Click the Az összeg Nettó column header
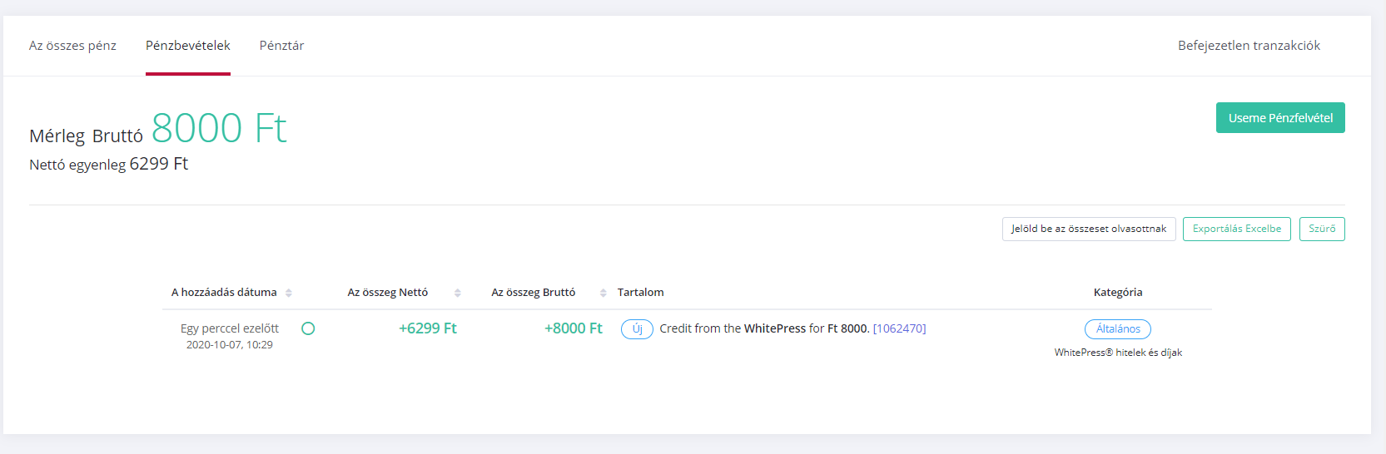 coord(388,293)
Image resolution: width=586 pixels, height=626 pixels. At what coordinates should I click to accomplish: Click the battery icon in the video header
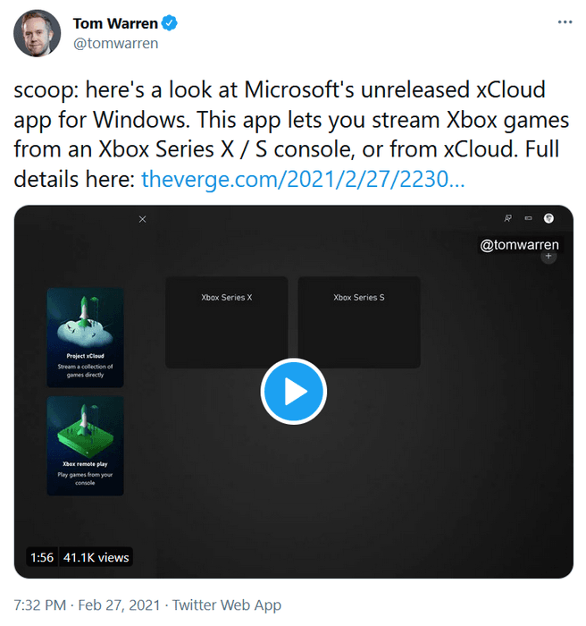point(528,217)
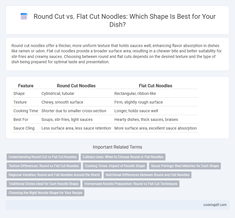Select 'Sauce Pairings: Best Matches' tag
The height and width of the screenshot is (218, 235).
coord(185,166)
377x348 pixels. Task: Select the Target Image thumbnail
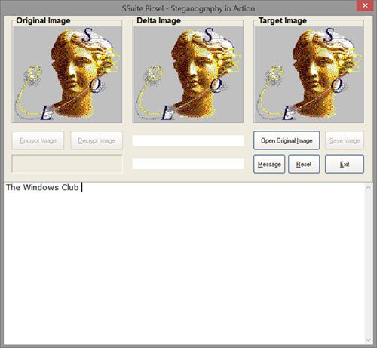[x=309, y=75]
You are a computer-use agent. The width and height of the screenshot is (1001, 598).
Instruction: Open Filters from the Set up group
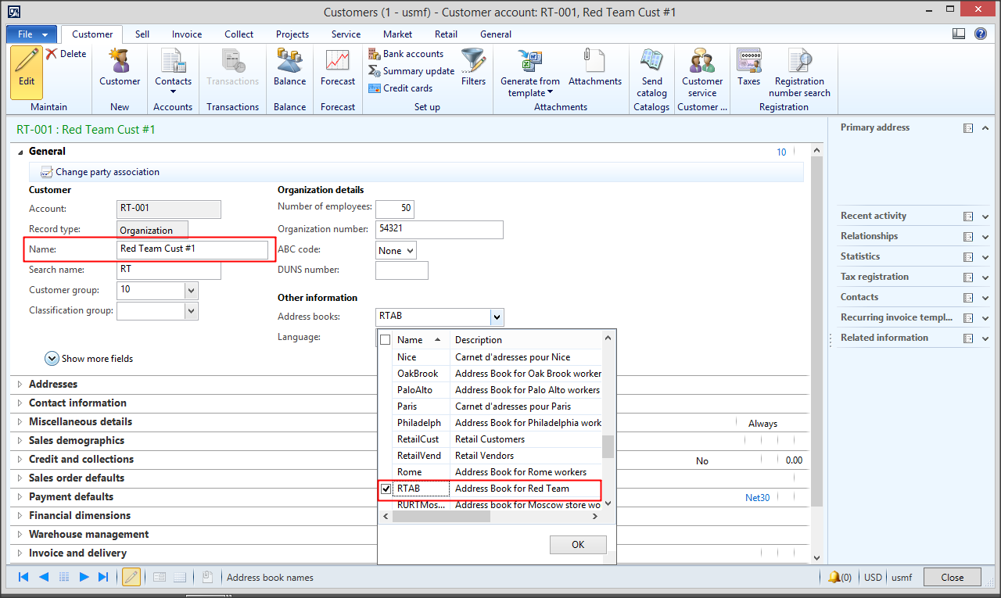473,70
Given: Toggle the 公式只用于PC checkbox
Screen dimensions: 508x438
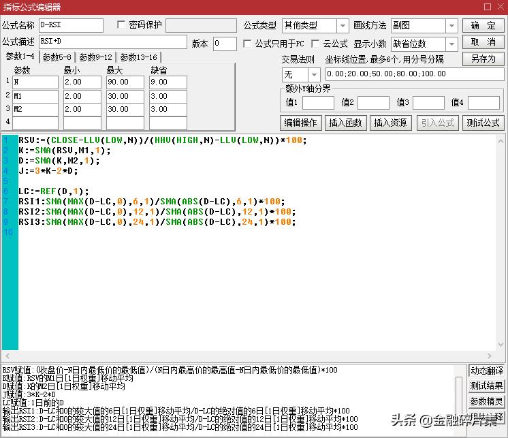Looking at the screenshot, I should point(248,44).
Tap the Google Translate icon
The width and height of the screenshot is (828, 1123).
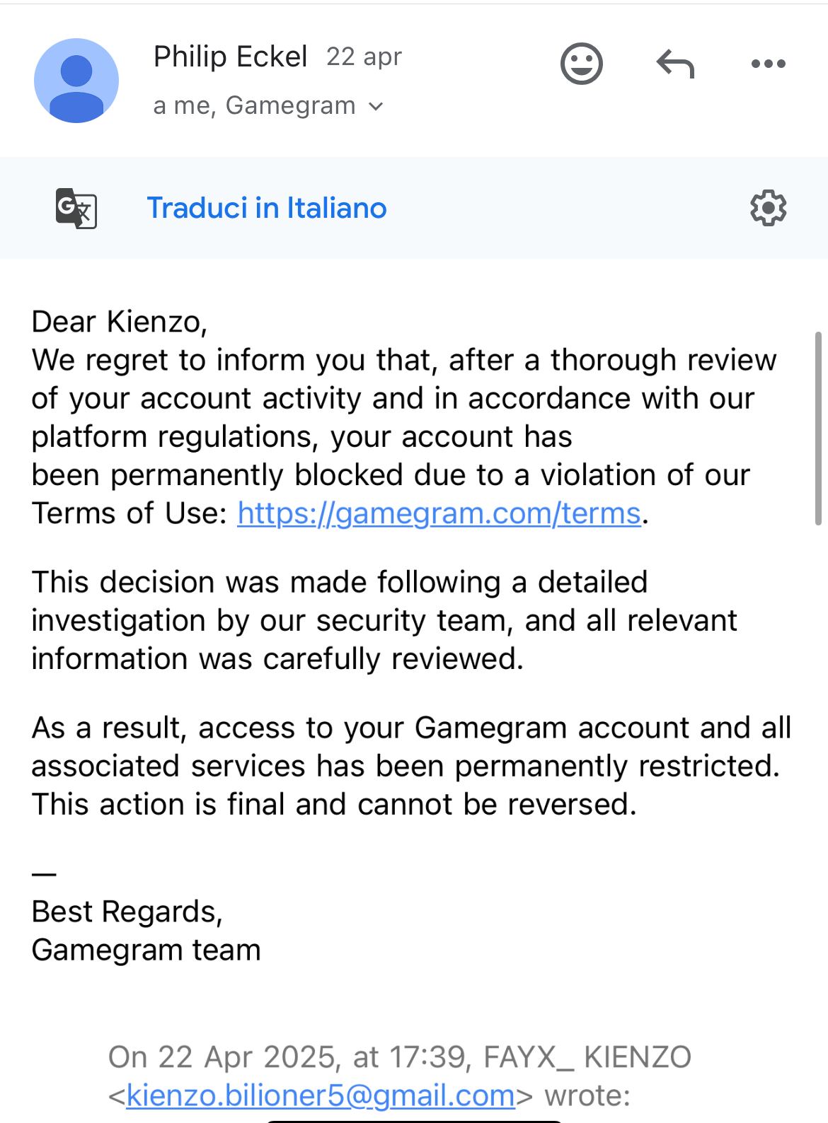[x=76, y=208]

▶ [Work request] Write the entries above out again exactly, omitting each image.

▶ [Response area]
Click the Az összeg Nettó column header
 coord(388,293)
Image resolution: width=586 pixels, height=626 pixels. At what coordinates should I click to accomplish: Click the battery icon in the video header
point(528,217)
Select 'Sauce Pairings: Best Matches' tag
The height and width of the screenshot is (218, 235).
coord(185,166)
377x348 pixels. Task: Select the Target Image thumbnail
[x=309, y=75]
You are a computer-use agent. The width and height of the screenshot is (1001, 598).
Instruction: Open Filters from the Set up group
473,70
Given: Toggle the 公式只用于PC checkbox
Screen dimensions: 508x438
Looking at the screenshot, I should point(248,44).
Tap the Google Translate icon
The width and height of the screenshot is (828, 1123).
[x=76, y=208]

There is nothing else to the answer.